Excerpted text:

** START **

Next, the speeding up of communication; the enormous growth of commerce and industry; the stupendous strides of science in its application to everyday life: in short, all the complexity of influences which have taken control of group and individual life has opposed the flowering of a culture which must in many ways be primaeval. The first law of security in modern life is synchronization with world-forces, whether in the matter of balancing the budget and ordering the affairs of families or nations.

Most Australians live in cities which have much in common with European cities. Owing to the routine of life and the dissemination of overseas ideas and habits, it is sometimes difficult for Australians to think of themselves as such. Nevertheless, the British stock which settled here, no matter whether in country or town, has undergone profound changes. Acclimatization has been going on in subtle ways for several generations until Australians are now a people with distinctive physical and temperamental characteristics.

Pre-war national self-consciousness led to the expression of superficial, larrikin sentiments, best summed up — in spite of certain redeeming features in the writings of Lawson and Paterson — by the term jingoism, and hardly intelligent rallying cries for a culture. Such a phenomenon was comfortably directed during the war, in alliance with the jingoism of Empire, and, for the most part, expired with face to the foe. That which remains has no longer the centre of the stage.


Whether convicts or freemen, most of our early settlers were misfits here. Whether they arrived by choice or force of circumstance, they were pioneers, and, as such, were at continual grips with unfamiliar circumstances. They could feel at home only in so far as the new environment harmonized with their heredity and traditions. British stock could find much less in common with Australia than with America, where nature is much more in keeping with European preconceptions as to what it should be. Such was the environment in Australia that spiritual affinity with it could grow only after generations of radical adjustment — of mutations in habits of thought, feeling, behaviour, and custom — and the shedding of habits which were excrescences in this country. For, just as the country, in producing life, must now do so to a large extent in accordance with the design of man, so man, to live at all, must do so to a large extent in accord with the laws of natural environment.

** END **

Tasks to carry out:
1 > Decide whether each statement agrees with the passage on Australian culture, and support each yes or no with the deciding words quoted from it: (a) Most Australians live in cities that have much in common with European cities. (b) British stock could find more in common with Australia than with America. (c) The pre-war jingoism mostly died out during the war.
2 > According to the passage on Australian culture, what is the first law of security in modern life?
The material that follows has no connection to the passage on Australian culture.

Data excerpts:
** START **

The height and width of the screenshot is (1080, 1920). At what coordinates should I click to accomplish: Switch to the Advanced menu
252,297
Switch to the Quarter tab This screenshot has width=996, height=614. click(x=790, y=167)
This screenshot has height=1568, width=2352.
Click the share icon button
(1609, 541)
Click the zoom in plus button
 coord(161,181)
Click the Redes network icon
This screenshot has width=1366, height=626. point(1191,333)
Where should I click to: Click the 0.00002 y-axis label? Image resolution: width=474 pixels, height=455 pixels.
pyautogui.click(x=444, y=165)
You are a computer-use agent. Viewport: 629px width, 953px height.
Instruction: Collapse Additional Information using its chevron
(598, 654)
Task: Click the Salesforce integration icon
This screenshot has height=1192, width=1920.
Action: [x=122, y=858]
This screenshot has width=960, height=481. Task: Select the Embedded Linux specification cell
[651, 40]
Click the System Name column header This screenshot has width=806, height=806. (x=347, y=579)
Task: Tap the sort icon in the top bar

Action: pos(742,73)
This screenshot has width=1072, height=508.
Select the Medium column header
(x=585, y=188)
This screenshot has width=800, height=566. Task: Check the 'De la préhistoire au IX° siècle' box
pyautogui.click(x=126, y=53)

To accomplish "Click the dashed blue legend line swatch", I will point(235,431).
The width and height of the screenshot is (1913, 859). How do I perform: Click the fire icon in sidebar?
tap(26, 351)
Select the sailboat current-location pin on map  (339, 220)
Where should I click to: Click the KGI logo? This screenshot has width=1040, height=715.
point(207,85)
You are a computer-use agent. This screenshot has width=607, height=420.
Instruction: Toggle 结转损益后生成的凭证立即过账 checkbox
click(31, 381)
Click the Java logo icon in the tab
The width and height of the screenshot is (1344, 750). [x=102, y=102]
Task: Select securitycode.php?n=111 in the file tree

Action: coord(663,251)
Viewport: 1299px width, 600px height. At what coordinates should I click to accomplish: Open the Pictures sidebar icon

** END **

Task-by-task results:
1 >
(a) Yes: "Most Australians live in cities which have much in common with European cities."
(b) No: "British stock could find much less in common with Australia than with America"
(c) Yes: "for the most part, expired with face to the foe."

2 > Synchronization with world-forces.